- [QUOTED PASSAGE]
Burma

Abuse, Obstruction, Neglect: Letpadan, 7 Months Later

By Sean Gleeson 12 October 2015

RANGOON — Students jailed after the Letpadan crackdown remain in dire need of medical treatment and court proceedings against protesters have been delayed for frivolous reasons, lawyers and family members say.

At an emotional press conference in downtown Rangoon on Saturday, family members and fellow students sat in silence as presenters recounted the Mar. 10 police assault on student demonstrators and the condition of the 50 detainees who remain in remand at Thayawaddy Prison in Pegu Division.

Several parents wiped away tears while listening to a forensic account of the minutes leading up to the attack. A group of students stood dolefully in the rear, some donning the white armbands printed in the aftermath of the Letpadan attack to urge government respect for student rights—a short-lived campaign that foundered when Special Branch officers began interrogating participants.

Yee Yee Htwe, a teacher and mother of one of the detained students, spoke at length about the deficiencies of Burma’s education system, telling the audience that the nation’s students were “courageous heroes” for their efforts to overturn the National Education Law.

- [DATASET EXTRACT]

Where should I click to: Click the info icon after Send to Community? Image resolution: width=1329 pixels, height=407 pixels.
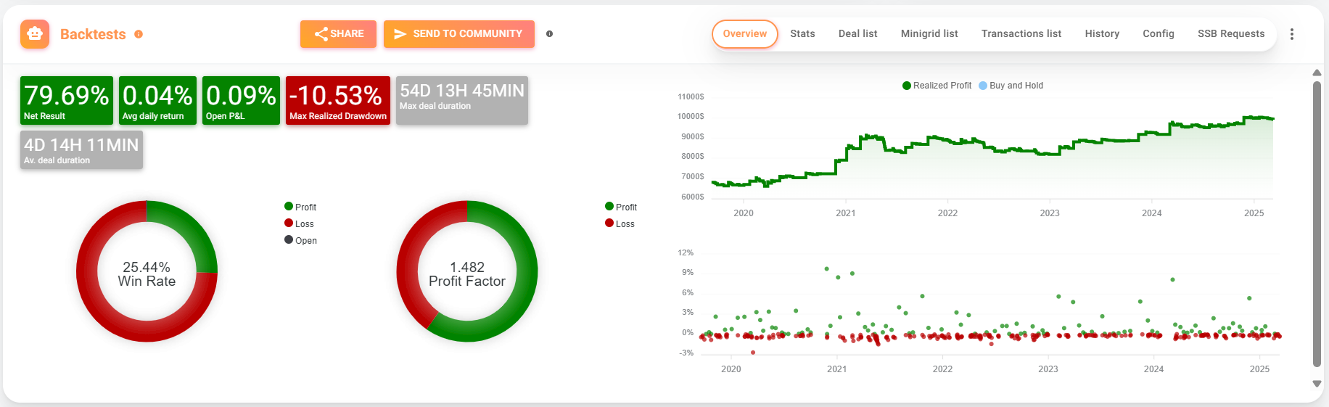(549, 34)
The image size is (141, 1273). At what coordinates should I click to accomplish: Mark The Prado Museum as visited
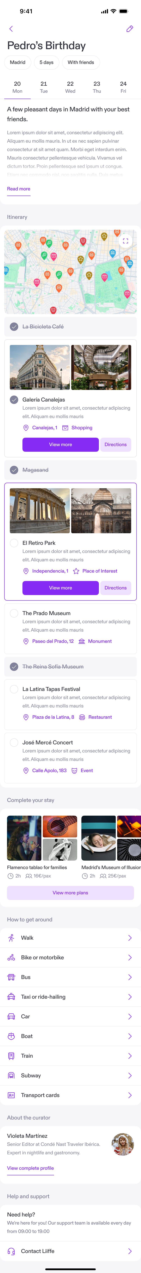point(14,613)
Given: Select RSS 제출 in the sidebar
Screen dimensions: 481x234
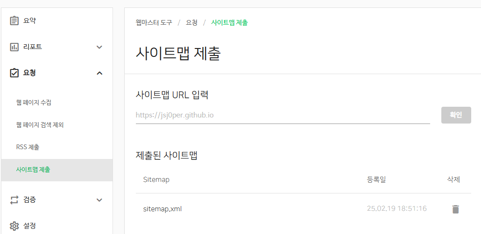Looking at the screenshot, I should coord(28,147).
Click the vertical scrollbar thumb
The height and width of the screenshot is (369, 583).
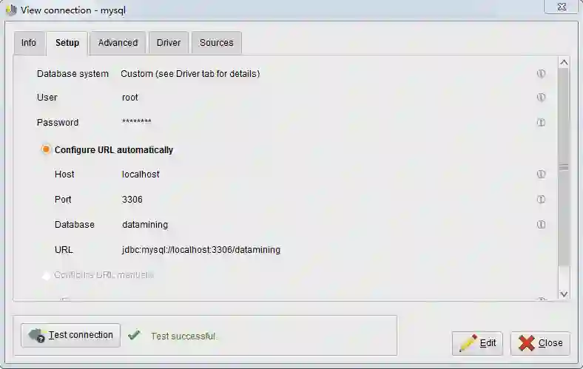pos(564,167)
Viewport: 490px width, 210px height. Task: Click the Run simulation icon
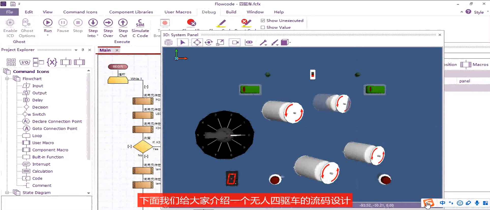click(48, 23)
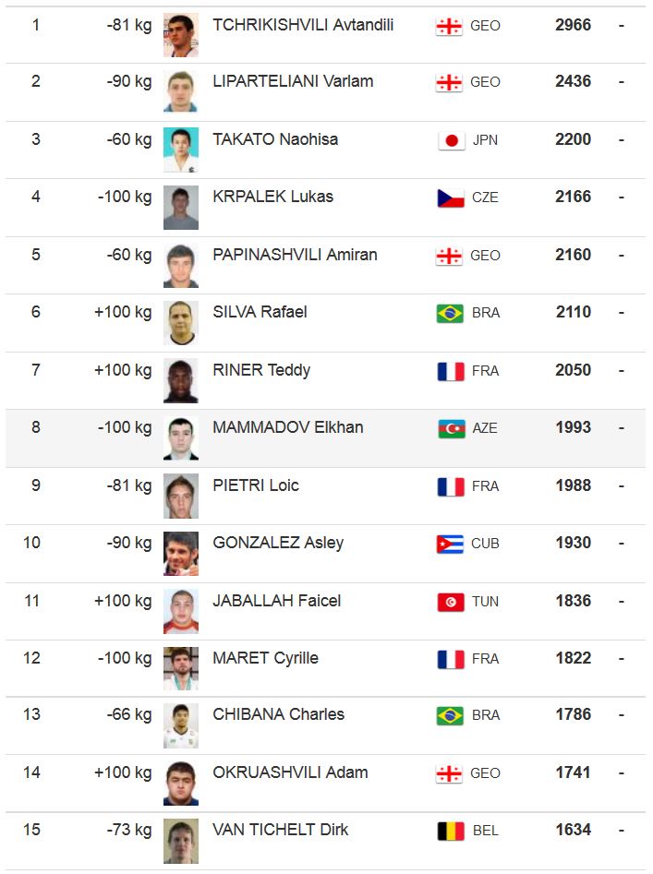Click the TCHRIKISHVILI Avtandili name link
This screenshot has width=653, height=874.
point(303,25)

- [ASSIGNMENT A]
Answer these questions from the Letpadan article:
(i) On what date did the police assault on student demonstrators take place?
(ii) What caused the white armband campaign to founder?
(iii) Which law did Yee Yee Htwe say the students had tried to overturn?
- [ASSIGNMENT B] Continue the Letpadan article on the detained students from its last sentence.
The listing is not needed for this work.

- [ANSWER AREA A]
(i) Mar. 10
(ii) Special Branch officers began interrogating participants.
(iii) The National Education Law

- [ANSWER AREA B]
“They are giving up their life and making sacrifices for the good of others,” she said. “No parent wants to see their son or daughter in prison. We can’t sleep at night. We don’t know when they will be released, when they can go back to study. No one knows, no one can answer. Their lives are being wasted.”

Saturday’s press conference coincided with the release of a joint investigation into the Letpadan crackdown by Fortify Rights and the Harvard Law School International Human Rights Clinic. Based on interviews with 25 eyewitnesses and an analysis of video and photographic documentation, the report concluded that incidents of violence among demonstrators in the moments before the police attack were isolated, and were quickly addressed by protest marshals.

The report found that police officers, by contrast, used excessive force during the attack on protesters, along with physically and verbally abusing individuals who had already submitted to custody, in what The Irrawaddy labeled at the time a “complete breakdown of police discipline”.

“It’s clear that in this case, justice has been flipped on its head,” said Matthew Bugher, the report’s lead author and researcher. “The police, rather than the students, are the ones who are primarily responsible for the violence that occurred on Mar. 10, and it’s the police and the Myanmar parties that should be facing accountability for their actions.”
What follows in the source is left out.